Small talk with the cat.
A proper bed. A big bed. Soft sheets. Totally underrated. I would give it all up for just this… if only the birds and sunshine didn't start at 5am.
Last week I moved house - again! - and moved in with Mr T, a cat pushing the ‘aloof’ edge of the feline sociability scale. He is also rather accident prone. The night before his mum departed the country, he had an investigative encounter with a long piece of wire and got horribly tangled, and then horribly anxious to get free, cutting his lip and back leg in the process. Thankfully mum (who is probably at this moment drinking gluwein for breakfast in Prague) whipped him off to the emergency vet before leaving.
Mr T's general post-traumatic narkiness has not helped us to bond as house-mates. He has generally avoided my company, and despite offers of fresh meat, has preferred instead to spent large amounts of time amidst the fabric mounds in the linen cupboard.
Yesterday afternoon was round two at the vets. Off we trundled for a check up, after several attempts at going in the box and a close encounter between claws and a long necklace. I should have made like Hannibal and drugged him in preparedness for travel. But I didn't. (Pity the fool.) He growled about going in the box. He growled about going in the car. He growled about the dogs in the waiting room. And then silently complied as the vet ripped off his scabs ("to check for abcesses"), doused the open wounds with Betadine and jerried a thermometer up him.
What the...? From Wrestlemania-style defence to complete and total submission? And all I did was show him the door to a small box, purportedly one of his most favourite places! Oh to bottle the magical powers invested in the vet's table...
When we got home, things got even more bizarre. I opened the box. He sauntered out, rubbed at my heels and purred deeply. He even let me scratch his neck for FIVE seconds. I know better than to question feline behaviour. But I think I can venture that we have begun to bond...
Oh dear. Paid work is so uncool for my blogging. Anyway, here's a small parable. As the rain falls in Brisbane and grows my Black Russians like beanstalks...---I know of two worlds. One I live in but don’t believe in. The other I believe in but can’t quite reach.

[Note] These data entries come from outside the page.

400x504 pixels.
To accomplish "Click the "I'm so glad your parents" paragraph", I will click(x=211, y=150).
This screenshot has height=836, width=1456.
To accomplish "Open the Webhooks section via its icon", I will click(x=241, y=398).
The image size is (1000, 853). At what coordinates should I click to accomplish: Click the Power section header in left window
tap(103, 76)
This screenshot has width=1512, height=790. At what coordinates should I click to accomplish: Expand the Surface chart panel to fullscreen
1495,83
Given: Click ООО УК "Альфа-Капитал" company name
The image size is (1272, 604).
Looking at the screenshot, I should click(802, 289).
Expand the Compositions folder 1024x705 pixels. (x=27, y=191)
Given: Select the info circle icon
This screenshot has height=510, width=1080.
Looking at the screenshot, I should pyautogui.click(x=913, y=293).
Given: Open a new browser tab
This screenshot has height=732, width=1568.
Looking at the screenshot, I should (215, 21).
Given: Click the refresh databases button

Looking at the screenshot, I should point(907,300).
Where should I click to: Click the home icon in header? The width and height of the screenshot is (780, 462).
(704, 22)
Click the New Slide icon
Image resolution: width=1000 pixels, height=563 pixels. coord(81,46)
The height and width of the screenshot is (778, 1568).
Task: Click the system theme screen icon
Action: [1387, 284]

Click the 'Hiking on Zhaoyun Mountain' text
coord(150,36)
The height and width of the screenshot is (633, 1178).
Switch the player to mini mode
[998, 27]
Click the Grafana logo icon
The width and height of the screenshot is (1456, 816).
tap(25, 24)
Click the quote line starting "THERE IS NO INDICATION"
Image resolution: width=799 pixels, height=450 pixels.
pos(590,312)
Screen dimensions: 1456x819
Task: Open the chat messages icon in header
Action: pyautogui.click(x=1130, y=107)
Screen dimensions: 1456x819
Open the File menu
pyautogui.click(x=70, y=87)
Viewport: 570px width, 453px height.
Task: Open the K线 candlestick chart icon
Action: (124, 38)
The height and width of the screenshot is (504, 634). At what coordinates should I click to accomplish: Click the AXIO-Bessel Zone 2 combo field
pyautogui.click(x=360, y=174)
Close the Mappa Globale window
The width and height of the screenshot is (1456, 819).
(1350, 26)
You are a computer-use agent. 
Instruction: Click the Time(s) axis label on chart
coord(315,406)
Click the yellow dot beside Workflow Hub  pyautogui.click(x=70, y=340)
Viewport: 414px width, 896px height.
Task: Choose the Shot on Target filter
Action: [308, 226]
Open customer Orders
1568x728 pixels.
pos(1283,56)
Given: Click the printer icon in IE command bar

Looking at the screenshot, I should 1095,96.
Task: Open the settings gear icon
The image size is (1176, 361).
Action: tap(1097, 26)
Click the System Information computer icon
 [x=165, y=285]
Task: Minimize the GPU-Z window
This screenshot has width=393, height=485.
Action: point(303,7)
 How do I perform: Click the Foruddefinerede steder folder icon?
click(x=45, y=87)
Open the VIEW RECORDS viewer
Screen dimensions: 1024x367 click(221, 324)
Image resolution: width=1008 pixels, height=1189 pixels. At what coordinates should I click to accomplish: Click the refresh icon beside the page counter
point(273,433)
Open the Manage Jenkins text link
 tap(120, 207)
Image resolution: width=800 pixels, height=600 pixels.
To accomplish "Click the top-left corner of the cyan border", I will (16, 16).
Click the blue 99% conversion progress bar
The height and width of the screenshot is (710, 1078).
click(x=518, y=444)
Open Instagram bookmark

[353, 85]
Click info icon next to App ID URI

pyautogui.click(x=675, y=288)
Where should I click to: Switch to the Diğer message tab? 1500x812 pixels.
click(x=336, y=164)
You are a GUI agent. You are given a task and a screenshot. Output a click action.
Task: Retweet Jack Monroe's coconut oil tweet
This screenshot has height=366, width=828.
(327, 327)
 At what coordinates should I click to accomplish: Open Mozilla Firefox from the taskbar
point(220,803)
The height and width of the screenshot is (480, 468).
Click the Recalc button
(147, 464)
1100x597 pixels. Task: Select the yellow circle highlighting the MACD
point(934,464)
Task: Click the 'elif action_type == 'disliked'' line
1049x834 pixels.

One has mobile phone towers and kept lawns, suburb to city commutes and satellites orbiting through space to get us there. It breathes air-conditioning upon us, which stealthily sucks our lifeforce. It has a strange obsession with plastic packaging, which it goes to greath lengths to manufacture, only to immediately throw away. It squeezes us through a series of institutions designed to crush our uniqueness, creativity and spirit, so that we may become full and conforming participants in the Economy. With its high demands on our time, the Economy keeps thought trimmed inside little boxes. This world relies on insulating constructs that remove us from our humanity, that deny our relationship with the earth, that impose falsity at every turn and propagate rampant unwellness. This world is a bubble of unreality. Inside the bubble there is only the bubble; it is difficult to imagine an outside to the bubble. Perhaps this is because, for the most part, we don’t see the bubble, let alone recognise its delicate nature.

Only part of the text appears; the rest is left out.